» **Assigned task**
Among the entries, find the lines with the string "agent" and report them.

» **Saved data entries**
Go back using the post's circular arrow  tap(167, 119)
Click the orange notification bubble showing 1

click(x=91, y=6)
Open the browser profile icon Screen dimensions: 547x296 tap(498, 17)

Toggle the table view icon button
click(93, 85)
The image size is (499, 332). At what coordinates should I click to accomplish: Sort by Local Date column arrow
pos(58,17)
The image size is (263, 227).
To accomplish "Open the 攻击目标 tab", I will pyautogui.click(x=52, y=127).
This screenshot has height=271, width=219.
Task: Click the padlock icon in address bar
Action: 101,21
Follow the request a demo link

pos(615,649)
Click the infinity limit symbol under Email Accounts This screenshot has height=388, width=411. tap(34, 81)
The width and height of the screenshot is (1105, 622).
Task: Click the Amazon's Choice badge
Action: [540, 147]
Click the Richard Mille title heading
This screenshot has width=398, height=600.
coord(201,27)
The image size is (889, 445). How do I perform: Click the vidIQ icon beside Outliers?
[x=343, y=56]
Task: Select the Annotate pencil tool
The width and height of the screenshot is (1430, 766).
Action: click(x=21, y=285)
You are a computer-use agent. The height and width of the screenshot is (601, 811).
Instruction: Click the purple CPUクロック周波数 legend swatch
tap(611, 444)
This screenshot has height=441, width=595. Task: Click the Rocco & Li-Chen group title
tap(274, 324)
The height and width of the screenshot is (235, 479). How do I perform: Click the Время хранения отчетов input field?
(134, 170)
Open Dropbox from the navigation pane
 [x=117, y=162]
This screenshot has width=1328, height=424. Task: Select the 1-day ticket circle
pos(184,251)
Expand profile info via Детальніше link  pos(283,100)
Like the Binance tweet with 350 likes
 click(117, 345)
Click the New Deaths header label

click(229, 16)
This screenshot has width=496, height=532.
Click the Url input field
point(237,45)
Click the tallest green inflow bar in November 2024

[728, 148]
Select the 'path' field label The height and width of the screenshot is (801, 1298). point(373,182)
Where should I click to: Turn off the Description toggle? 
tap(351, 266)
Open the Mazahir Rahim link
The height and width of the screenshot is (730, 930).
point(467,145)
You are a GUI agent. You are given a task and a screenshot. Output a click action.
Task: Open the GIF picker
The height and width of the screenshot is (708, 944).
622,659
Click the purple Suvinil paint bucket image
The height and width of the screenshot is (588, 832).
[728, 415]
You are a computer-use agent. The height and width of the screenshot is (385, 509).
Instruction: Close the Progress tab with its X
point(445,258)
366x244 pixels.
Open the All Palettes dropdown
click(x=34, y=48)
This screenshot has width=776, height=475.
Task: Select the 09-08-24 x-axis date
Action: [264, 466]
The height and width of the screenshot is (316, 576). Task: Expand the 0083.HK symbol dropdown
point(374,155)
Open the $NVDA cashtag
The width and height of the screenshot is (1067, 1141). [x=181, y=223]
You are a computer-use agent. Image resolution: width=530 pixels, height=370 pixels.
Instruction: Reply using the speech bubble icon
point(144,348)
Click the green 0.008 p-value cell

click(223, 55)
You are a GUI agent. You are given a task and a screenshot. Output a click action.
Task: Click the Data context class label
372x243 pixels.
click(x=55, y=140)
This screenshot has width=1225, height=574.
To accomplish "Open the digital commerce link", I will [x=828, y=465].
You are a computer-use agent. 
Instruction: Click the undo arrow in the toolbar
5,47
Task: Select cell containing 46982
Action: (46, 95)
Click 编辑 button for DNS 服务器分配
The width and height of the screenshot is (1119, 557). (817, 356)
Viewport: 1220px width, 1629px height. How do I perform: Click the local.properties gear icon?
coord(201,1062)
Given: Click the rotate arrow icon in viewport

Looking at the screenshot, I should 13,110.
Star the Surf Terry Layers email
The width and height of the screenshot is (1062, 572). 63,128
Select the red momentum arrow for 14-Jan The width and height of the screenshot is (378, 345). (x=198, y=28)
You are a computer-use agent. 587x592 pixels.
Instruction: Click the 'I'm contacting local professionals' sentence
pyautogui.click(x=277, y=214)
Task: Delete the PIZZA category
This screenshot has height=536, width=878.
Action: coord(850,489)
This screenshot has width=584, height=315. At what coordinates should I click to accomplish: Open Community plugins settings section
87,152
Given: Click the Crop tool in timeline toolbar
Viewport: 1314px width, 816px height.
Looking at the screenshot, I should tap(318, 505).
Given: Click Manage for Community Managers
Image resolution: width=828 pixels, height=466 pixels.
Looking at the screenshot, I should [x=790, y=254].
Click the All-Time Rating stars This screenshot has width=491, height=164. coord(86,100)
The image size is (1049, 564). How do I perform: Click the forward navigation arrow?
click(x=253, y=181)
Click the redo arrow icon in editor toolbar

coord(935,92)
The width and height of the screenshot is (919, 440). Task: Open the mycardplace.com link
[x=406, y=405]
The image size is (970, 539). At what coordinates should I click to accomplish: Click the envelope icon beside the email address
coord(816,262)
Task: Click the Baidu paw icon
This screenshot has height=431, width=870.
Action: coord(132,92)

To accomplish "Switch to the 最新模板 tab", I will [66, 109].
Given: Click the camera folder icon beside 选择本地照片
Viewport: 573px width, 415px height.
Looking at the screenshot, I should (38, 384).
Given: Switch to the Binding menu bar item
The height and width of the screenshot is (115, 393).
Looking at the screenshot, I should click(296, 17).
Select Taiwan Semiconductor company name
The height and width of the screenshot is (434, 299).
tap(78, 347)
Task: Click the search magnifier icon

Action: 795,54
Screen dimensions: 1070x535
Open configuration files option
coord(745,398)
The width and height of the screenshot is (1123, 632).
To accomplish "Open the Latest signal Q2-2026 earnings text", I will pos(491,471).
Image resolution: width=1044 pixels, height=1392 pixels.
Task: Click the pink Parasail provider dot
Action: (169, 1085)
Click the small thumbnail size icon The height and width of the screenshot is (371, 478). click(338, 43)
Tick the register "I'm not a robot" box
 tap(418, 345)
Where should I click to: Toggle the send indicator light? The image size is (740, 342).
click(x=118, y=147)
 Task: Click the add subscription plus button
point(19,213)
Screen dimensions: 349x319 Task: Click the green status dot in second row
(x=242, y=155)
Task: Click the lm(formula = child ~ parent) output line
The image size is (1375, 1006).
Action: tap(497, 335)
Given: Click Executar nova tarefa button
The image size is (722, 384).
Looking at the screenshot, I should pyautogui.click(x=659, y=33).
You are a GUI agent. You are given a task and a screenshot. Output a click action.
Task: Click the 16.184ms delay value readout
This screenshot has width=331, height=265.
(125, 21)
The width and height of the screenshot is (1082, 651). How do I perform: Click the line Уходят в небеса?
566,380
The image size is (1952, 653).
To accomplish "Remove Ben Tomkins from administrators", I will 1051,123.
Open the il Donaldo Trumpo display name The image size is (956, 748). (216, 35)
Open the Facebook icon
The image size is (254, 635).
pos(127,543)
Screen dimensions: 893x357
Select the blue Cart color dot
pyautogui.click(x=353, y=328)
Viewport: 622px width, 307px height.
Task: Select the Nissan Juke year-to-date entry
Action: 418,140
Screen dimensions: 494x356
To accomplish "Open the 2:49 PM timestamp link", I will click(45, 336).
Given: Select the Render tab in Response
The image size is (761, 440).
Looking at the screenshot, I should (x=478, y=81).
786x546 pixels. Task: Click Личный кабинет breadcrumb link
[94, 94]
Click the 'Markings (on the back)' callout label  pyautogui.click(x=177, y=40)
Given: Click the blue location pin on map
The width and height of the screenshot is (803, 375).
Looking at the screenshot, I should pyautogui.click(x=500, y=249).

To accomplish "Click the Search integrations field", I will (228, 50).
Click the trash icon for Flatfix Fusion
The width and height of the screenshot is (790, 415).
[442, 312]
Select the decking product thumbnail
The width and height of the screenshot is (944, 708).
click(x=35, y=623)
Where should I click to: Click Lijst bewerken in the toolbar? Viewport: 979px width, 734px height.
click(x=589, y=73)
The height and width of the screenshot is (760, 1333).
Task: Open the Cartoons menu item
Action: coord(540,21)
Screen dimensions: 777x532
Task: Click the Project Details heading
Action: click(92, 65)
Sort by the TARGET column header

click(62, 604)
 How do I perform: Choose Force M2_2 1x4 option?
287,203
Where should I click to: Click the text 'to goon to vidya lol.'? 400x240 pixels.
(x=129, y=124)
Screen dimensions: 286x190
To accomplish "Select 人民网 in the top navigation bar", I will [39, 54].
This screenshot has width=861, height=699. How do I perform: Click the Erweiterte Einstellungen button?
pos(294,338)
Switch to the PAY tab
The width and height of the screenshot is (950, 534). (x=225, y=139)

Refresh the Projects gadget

» **Answer to the exercise**
You are a computer-use agent. The height and width of the screenshot is (601, 811).
You are a GUI agent. You are given a task and a screenshot. Output a click action.
You are a computer-use agent. The height and width of the screenshot is (385, 509).
You are a computer-use agent. Image resolution: width=530 pixels, height=370 pixels.
You are a GUI agent. You are given a task and a screenshot. Output a click action.
You are a computer-use agent. 
You are a computer-use agent. 587x592 pixels.
You are a GUI agent. You are given a task and a screenshot. Output a click action.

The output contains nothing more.